Perhaps backtick needs to be fixed in MRI so it doesn't block the entire runtime?

in general you may be correct - but i think the OP's code has a race condition. if you look at the stacktrace it's not reading stdout (backticks) that's got everyone's undies in a wedgie - it's the shutdown method. so basically the original code starts out by firing off a bunch of threads, limited at the number 2. let's assume it safely got two running, but that none of have completed, that leaves every other thread blocked here

Yes, what you pointed out is completely busted. I hadn't seen that code. But why would you spin things off into a bunch of processes? Just fixing shutdown should make it work fine, if backticks aren't the problem.

- Charlie

Ditto. AFAIK all external IO is blocking in Ruby on Windows. Which is
why
the green threads are next to useless on Windows. You can't even use
DRb
to get around it with multiple distinct processes since they'll all
block
until the remote execution returns.

Roger Pack wrote:

Attempting it with the latest patch level of ruby might help.

I had the same problem, posted here last Friday, and sure enough,
the problem seems fixed with the -p110 build. I wasn't doing any
I/O or using backticks - just two threads synchronizing using Mutex
and ConditionVariable. The -p0 implemention is catastrophically
broken and unusable, and apparently untested as well.

One thread is waiting in the ConditionVariable, another tries to
enter the Mutex so it can change things and signal the condition,
but deadlock is declared, killing the process. How hard can this be
to test for, really? Appalling.

I believe the -p110 version of the One-Click installer is waiting
on some fixes to the ODBC drivers. I hadn't realized what a boon
this installer is until I tried to configure everything manually.
Hint: Get the Windows build (URL below), the rubygems ZIP, and
minimally, ssleay32.dll and libeay32.dll from openssl. Put it all
together and you can install the rest from GEMs.

<http://www.garbagecollect.jp/ruby/mswin32/en/download/release.html&gt;,
<http://jarp.does.notwork.org/win32/&gt;\.

... or offer Curt Hibbs some help getting the latest one-click
installer finished.

Clifford Heath.

you could just fix shutdown to be sure. but the way i think is that i'd be right back in the hot seat when it came time to implement #pause and #start, etc. condition vars are, to me, just code smell - they're asking for trouble. the other reason is that, to me, the name 'ThreadPool' suggests a pool of threads, not a stack of ever changing threads. so, in much the same way as i'd expect something called 'ConnectionPool' to reuse connections i except a thread pool to reuse a few threads. that's reading into the code i realize - but that's my personal through process. as you well know there are always many ways to skin a cat.

kind regards.

a @ http://codeforpeople.com/

Clifford Heath wrote:

Put it all together and you can install the rest from GEMs.

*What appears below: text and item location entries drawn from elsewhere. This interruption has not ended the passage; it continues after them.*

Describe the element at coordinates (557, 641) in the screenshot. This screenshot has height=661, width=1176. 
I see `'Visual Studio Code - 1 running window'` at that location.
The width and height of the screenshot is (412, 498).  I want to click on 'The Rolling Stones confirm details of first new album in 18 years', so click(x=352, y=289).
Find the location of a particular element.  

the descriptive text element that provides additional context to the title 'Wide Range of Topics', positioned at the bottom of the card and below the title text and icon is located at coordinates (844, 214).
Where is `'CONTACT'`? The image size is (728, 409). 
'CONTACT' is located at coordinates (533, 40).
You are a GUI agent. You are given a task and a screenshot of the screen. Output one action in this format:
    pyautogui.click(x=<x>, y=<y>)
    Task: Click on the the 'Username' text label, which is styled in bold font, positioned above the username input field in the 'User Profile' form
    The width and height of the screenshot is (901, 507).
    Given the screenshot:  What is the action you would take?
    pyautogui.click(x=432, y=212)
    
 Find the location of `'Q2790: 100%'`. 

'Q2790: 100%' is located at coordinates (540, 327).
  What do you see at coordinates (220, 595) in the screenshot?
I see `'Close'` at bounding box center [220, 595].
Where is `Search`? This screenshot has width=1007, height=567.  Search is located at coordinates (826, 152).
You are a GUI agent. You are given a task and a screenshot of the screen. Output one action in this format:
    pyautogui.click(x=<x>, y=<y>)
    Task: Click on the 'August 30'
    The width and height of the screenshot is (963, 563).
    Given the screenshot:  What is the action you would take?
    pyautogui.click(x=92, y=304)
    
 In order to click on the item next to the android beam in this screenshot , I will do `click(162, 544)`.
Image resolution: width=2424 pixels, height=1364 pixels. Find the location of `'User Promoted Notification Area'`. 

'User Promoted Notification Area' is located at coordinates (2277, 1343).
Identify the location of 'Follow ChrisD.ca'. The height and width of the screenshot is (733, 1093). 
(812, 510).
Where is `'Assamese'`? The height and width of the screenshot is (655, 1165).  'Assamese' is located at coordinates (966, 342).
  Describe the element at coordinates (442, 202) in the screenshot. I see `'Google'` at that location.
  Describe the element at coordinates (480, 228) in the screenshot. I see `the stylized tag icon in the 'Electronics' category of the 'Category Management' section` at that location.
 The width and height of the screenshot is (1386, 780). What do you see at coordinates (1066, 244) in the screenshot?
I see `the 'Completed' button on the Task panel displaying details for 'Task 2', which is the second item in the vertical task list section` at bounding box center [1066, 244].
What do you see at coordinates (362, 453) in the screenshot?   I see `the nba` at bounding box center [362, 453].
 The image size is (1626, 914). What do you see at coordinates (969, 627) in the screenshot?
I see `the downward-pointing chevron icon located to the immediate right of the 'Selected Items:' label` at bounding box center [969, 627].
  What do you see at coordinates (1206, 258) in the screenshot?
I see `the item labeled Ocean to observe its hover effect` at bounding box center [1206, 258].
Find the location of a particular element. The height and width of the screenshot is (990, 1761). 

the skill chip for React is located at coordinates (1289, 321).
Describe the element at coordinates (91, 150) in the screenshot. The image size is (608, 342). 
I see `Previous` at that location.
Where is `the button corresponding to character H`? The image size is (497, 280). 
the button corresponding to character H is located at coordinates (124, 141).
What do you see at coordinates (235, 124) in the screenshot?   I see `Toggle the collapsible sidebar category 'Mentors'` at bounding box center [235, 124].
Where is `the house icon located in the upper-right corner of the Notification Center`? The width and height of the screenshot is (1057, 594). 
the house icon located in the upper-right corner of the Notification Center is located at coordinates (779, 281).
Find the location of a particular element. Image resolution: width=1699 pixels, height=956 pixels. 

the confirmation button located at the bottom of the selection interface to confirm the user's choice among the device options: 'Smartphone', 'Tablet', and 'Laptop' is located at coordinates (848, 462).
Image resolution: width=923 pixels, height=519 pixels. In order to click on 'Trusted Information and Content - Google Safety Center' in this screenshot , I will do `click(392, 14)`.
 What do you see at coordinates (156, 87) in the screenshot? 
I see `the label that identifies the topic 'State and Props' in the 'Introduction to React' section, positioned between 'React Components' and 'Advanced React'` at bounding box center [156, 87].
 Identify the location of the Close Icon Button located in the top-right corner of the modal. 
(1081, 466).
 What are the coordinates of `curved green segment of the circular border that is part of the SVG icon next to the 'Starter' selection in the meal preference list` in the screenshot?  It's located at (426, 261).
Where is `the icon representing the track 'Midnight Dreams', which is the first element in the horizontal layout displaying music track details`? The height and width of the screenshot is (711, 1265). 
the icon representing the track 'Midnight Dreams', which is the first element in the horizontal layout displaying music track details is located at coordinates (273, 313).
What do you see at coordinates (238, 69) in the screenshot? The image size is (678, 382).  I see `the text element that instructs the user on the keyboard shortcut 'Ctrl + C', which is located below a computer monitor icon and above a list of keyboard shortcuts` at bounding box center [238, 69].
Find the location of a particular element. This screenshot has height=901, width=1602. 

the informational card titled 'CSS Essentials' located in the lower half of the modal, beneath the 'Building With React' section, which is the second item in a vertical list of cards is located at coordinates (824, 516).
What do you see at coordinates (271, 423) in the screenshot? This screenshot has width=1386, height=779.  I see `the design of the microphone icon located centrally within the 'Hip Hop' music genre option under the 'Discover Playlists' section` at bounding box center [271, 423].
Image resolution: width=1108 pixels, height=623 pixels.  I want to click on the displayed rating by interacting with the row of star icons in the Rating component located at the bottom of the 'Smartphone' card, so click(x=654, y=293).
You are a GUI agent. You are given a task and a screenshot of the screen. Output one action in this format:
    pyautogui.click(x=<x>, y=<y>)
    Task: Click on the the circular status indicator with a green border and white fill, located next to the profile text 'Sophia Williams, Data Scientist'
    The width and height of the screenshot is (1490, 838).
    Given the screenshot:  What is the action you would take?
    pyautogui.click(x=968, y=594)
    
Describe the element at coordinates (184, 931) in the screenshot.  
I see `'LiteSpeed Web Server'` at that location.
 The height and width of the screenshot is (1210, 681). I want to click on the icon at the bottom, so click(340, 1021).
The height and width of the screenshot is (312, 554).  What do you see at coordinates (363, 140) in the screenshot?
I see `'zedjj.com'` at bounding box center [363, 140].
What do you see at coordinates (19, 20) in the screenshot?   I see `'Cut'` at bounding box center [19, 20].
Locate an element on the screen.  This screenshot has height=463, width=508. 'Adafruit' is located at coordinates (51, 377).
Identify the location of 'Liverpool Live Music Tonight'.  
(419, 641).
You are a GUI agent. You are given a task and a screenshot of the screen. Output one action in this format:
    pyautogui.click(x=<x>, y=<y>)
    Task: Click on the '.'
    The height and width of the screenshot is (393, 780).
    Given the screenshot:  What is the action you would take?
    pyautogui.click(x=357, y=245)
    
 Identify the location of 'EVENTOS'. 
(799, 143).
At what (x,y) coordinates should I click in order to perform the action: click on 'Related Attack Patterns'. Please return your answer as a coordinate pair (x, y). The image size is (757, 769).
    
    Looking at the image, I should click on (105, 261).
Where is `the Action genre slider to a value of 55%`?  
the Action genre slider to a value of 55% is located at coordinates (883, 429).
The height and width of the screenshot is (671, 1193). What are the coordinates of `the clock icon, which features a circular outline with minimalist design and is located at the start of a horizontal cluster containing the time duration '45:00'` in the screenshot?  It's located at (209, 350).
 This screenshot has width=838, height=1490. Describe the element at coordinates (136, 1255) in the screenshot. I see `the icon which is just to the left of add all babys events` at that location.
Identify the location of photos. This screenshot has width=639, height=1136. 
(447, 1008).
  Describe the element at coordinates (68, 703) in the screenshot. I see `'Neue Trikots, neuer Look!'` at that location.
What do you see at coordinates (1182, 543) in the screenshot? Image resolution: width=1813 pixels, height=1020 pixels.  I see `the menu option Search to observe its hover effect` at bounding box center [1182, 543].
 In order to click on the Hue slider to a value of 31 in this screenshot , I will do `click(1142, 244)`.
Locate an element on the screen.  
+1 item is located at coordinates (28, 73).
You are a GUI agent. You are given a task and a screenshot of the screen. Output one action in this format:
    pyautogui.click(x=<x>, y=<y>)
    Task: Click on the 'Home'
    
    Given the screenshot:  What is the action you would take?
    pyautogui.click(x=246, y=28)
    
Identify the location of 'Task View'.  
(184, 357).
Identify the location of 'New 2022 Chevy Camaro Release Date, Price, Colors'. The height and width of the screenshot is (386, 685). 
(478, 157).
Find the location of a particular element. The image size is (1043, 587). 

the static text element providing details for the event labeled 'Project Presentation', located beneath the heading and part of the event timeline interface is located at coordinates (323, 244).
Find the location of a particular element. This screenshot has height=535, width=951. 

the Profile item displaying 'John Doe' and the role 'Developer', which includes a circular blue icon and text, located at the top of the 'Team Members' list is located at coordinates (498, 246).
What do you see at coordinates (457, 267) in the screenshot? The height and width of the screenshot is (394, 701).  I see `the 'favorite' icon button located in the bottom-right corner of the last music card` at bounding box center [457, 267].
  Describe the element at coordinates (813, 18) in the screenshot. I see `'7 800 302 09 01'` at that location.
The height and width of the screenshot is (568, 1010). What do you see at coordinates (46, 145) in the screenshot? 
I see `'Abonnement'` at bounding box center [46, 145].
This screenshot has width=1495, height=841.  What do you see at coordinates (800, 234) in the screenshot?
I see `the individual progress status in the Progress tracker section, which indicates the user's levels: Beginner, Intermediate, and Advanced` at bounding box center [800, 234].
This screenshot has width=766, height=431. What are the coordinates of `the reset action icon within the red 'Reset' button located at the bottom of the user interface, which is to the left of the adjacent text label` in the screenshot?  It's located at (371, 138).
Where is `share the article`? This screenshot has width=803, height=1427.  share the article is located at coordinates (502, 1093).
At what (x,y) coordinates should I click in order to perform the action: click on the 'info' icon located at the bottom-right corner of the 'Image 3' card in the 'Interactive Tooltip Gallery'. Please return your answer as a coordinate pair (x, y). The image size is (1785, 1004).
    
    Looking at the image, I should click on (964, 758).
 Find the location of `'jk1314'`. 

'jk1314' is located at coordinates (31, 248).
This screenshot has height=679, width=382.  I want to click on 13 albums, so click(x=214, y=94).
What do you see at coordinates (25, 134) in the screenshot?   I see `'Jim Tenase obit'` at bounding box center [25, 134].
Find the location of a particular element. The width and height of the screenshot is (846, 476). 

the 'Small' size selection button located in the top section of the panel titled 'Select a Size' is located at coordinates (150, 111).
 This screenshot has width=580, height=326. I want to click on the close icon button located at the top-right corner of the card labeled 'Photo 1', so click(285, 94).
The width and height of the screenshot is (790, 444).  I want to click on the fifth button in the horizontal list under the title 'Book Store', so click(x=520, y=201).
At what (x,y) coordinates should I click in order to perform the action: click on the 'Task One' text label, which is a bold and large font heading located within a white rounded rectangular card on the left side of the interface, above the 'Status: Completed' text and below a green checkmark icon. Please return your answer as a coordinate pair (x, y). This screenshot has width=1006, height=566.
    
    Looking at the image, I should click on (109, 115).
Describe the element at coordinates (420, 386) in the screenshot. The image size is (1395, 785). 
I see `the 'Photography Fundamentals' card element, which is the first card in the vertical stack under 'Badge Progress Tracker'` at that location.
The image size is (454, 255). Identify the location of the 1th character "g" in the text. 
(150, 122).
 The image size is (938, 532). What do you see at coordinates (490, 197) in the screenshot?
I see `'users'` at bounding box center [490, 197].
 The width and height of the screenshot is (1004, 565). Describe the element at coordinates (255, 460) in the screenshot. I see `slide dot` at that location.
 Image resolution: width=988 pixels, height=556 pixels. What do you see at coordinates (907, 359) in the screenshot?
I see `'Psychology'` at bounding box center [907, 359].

Oh, whoops, you need zlib as well for gems to work.
Same location as openssl. Sorry.

Maybe once you get a working copy you can zip it up and put it online
for lazy folks like me to get (until one-click gets fixed). Or if you
need some space I could host it or whatever.
-Roger

Roger Pack wrote:

Maybe once you get a working copy you can zip it up and put it online for lazy folks like me to get (until one-click gets fixed).

I don't think it's worth it. You only have to add rubygems and 3 DLLs d/l'd
from one site to the Windows binary build, then whatever else you need comes
from gems. My bundle includes Gtk and RMagick, which you probably don't want.